Linear Assumptions

Every machine learning journey starts with a simple linear model. I choose to explain the assumptions underlying Linear Regression, an old-school machine learning model but widely used today. Though the original idea is very simple, it forms the bedrock of modern machine learning techniques to which the same thinking applies.

Regression refers to the task of predicting values for a continuous random variable Y from an input variable X. To verify the assumptions of linear regression, we need to understand about Generalized Linear Model (GLM) which generalizes linear regression to allow for more flexibilty in modelling.
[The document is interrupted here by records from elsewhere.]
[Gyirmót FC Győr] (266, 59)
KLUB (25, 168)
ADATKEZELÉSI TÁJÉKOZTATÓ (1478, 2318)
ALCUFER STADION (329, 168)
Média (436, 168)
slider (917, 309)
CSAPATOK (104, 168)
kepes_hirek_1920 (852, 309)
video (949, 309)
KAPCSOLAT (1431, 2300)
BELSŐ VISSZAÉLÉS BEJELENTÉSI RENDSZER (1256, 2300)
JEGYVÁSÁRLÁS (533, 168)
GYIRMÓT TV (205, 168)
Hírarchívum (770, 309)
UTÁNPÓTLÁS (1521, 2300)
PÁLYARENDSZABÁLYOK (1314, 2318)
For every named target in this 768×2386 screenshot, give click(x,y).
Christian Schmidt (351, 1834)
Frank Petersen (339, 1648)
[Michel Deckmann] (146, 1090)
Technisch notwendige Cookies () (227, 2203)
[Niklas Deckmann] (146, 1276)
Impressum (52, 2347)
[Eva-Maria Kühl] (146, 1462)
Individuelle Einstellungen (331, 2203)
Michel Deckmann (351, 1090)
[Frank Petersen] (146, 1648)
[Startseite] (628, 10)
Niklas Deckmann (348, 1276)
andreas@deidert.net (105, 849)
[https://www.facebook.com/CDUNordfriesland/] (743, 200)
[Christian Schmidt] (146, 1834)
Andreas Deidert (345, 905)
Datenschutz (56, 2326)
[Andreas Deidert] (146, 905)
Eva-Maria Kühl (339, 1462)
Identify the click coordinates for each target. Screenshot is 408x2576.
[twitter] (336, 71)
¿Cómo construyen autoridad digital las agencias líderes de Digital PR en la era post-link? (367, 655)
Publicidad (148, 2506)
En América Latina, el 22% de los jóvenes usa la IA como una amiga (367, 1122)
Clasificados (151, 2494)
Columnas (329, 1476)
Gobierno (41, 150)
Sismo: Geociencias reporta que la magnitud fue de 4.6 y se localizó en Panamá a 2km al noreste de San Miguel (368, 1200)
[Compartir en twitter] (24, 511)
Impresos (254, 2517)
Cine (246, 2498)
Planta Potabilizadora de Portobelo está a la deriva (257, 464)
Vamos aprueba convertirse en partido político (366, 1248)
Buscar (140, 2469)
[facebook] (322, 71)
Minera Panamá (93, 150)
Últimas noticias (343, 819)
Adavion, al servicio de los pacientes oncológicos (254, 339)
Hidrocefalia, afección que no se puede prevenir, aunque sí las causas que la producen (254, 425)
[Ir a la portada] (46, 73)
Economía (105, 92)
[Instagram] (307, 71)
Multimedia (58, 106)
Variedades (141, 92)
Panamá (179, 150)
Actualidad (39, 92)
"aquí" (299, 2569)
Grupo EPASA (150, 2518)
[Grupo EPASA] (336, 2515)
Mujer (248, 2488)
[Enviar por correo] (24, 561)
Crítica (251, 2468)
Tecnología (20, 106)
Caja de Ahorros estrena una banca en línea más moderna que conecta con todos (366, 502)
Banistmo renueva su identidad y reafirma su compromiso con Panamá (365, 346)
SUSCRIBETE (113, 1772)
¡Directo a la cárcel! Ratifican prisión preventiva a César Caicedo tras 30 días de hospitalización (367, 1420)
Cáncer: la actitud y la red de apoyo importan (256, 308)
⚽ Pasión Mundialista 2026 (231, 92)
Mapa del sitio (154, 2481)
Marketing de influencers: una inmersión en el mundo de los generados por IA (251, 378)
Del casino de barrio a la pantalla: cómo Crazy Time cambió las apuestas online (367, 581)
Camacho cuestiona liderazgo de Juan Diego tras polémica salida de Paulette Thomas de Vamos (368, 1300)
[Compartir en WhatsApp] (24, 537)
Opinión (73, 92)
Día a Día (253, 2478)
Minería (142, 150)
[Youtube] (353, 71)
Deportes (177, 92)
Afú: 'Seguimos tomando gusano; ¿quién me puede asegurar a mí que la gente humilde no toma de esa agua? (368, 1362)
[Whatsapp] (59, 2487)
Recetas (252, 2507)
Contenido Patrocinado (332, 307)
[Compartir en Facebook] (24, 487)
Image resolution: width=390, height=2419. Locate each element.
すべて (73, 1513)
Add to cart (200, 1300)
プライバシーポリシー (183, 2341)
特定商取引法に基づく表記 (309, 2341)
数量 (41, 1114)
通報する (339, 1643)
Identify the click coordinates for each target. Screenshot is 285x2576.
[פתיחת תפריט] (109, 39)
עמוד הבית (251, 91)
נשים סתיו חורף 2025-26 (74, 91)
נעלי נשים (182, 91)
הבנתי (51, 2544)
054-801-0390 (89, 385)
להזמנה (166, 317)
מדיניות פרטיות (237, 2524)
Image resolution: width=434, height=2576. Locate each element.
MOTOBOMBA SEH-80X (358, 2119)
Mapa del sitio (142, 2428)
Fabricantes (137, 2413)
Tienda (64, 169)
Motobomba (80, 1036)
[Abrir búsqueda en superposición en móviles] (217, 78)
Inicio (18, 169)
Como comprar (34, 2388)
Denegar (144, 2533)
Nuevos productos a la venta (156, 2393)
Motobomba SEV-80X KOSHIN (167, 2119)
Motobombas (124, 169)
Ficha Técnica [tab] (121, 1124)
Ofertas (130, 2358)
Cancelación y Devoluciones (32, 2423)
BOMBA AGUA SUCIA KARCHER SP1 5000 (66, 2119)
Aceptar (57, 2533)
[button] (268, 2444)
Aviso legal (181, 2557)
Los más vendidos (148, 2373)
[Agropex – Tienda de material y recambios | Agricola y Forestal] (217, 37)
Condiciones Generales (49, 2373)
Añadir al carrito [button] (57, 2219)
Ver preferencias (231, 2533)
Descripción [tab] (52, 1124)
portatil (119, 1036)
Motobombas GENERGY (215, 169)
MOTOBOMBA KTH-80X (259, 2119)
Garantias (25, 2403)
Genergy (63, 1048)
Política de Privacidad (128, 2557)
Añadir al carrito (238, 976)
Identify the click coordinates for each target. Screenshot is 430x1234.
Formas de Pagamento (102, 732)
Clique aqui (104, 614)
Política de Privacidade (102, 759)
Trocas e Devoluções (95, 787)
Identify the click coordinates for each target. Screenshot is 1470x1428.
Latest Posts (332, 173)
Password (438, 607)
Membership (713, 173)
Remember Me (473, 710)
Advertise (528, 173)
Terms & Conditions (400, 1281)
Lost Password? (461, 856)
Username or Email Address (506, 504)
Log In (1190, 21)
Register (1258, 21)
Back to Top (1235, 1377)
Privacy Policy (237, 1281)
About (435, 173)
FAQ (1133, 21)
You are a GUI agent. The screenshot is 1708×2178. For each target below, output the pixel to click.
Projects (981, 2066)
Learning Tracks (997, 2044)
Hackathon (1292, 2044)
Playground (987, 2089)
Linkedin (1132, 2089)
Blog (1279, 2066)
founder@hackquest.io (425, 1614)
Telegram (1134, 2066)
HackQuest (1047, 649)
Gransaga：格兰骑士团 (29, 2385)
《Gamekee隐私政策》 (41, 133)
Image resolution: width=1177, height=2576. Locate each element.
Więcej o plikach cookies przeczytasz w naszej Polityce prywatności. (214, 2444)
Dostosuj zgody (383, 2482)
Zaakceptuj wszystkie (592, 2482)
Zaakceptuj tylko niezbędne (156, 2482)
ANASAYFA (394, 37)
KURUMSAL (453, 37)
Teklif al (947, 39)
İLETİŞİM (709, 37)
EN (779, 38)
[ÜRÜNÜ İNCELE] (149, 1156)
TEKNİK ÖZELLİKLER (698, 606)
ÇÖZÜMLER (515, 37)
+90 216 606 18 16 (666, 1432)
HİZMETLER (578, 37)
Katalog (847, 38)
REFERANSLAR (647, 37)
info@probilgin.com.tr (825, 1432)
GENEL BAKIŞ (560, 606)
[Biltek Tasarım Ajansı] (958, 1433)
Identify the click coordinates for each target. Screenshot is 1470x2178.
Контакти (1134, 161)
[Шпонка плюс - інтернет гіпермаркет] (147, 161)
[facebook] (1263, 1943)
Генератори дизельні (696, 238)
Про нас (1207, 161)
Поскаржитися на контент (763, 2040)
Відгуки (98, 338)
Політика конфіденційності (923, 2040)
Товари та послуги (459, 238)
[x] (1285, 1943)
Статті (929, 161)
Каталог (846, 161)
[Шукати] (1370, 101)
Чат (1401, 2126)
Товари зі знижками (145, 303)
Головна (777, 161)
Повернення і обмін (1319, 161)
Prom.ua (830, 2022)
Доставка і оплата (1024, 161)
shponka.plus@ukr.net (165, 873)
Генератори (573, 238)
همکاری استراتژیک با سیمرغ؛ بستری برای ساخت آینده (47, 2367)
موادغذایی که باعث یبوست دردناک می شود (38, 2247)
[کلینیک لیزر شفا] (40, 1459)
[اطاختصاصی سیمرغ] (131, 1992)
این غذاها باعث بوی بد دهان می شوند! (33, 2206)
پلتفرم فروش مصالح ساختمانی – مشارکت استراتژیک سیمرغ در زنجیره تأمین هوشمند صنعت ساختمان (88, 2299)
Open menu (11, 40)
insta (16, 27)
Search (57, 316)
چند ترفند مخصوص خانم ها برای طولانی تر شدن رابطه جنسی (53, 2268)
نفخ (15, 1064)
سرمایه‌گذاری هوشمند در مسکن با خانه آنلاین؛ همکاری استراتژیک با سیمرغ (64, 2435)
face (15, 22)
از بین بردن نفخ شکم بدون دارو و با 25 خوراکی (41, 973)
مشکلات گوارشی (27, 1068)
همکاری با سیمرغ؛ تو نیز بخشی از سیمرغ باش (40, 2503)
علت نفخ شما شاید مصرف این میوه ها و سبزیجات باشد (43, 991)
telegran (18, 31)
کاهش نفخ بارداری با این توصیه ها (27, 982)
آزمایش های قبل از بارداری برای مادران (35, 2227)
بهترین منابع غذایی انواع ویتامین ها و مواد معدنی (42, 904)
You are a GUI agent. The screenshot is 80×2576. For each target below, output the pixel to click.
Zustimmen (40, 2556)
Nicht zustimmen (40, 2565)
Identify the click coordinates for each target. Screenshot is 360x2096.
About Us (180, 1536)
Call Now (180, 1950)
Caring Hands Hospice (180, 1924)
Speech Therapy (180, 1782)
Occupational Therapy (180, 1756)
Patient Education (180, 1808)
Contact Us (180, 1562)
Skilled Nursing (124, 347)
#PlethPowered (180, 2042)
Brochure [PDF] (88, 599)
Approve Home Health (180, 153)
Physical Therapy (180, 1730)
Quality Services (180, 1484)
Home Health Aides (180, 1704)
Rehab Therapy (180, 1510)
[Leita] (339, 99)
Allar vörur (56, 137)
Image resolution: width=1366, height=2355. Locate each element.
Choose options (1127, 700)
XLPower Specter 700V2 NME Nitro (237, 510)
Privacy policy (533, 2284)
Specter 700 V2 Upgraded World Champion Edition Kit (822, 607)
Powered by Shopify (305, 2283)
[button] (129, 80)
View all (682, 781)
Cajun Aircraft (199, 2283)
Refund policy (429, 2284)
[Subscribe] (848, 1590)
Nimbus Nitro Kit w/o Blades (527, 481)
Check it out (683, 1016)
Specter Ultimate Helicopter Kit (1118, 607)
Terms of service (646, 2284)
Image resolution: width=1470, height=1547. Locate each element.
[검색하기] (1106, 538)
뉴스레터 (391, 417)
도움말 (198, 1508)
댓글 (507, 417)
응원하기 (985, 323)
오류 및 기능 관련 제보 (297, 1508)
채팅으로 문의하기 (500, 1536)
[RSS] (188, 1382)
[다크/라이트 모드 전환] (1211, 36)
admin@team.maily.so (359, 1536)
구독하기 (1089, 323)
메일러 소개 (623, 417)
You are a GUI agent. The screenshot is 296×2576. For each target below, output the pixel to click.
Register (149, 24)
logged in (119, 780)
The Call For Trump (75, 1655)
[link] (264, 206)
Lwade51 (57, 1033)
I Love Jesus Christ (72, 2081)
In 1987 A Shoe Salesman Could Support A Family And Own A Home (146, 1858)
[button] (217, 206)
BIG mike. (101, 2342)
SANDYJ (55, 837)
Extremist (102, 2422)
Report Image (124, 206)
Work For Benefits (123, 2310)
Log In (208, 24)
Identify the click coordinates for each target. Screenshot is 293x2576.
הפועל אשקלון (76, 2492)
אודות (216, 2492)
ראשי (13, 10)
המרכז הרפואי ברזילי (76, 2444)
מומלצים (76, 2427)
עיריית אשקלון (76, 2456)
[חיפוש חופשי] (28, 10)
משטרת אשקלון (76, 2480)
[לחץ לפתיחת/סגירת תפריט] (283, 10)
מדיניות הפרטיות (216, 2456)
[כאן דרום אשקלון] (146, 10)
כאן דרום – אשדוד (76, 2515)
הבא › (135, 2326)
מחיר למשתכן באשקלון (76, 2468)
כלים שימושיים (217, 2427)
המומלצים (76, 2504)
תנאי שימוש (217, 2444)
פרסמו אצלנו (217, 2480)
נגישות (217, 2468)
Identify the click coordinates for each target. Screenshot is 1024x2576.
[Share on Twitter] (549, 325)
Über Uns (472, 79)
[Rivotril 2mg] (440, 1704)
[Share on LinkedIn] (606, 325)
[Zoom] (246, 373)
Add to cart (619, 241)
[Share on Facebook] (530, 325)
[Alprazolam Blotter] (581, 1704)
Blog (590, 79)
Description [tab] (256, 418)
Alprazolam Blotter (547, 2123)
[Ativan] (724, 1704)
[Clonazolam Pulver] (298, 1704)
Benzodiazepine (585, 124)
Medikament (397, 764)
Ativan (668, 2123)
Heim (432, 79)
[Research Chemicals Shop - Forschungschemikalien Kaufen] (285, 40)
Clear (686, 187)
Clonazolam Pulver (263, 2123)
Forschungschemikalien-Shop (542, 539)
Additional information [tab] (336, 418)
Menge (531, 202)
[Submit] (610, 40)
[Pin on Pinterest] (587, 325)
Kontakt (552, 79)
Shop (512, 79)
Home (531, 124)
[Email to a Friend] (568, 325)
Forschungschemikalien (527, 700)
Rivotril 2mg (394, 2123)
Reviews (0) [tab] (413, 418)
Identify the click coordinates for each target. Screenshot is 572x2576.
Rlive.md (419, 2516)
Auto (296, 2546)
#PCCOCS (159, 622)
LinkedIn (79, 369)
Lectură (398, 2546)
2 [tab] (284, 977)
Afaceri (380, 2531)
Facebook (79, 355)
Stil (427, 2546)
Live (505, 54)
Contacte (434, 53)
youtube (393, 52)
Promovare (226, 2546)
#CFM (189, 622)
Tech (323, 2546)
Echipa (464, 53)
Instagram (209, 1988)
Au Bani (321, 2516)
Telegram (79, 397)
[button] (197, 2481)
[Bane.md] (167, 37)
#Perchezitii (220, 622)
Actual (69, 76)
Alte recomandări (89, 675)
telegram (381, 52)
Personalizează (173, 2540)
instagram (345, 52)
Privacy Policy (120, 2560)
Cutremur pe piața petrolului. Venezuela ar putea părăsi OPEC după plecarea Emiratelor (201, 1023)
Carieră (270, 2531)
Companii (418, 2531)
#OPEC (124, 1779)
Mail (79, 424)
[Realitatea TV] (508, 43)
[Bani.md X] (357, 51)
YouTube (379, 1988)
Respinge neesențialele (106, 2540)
Logistic Regression is another design choice of GLM for classification task, which will also be briefly discussed.

Let's now focus on Regression.

Given examples of the target variable $y$ and $d$-dimensional input vectors $x$, we assume $y$ arises from a deterministic function $g(x, W)$ plus Gaussian noice $\epsilon$

$$y = g(X, W) + \epsilon \quad (*)$$

Assumptions

The key assumption of Linear Regression model are

1. $g$ is a linear on $W$ and any basis forms of $X$.

$${g(X, W) = W^T\varphi(X)}$$ where $\varphi$ is a basis function applied on $X$, usually non-linear to relax the contraints of linearity.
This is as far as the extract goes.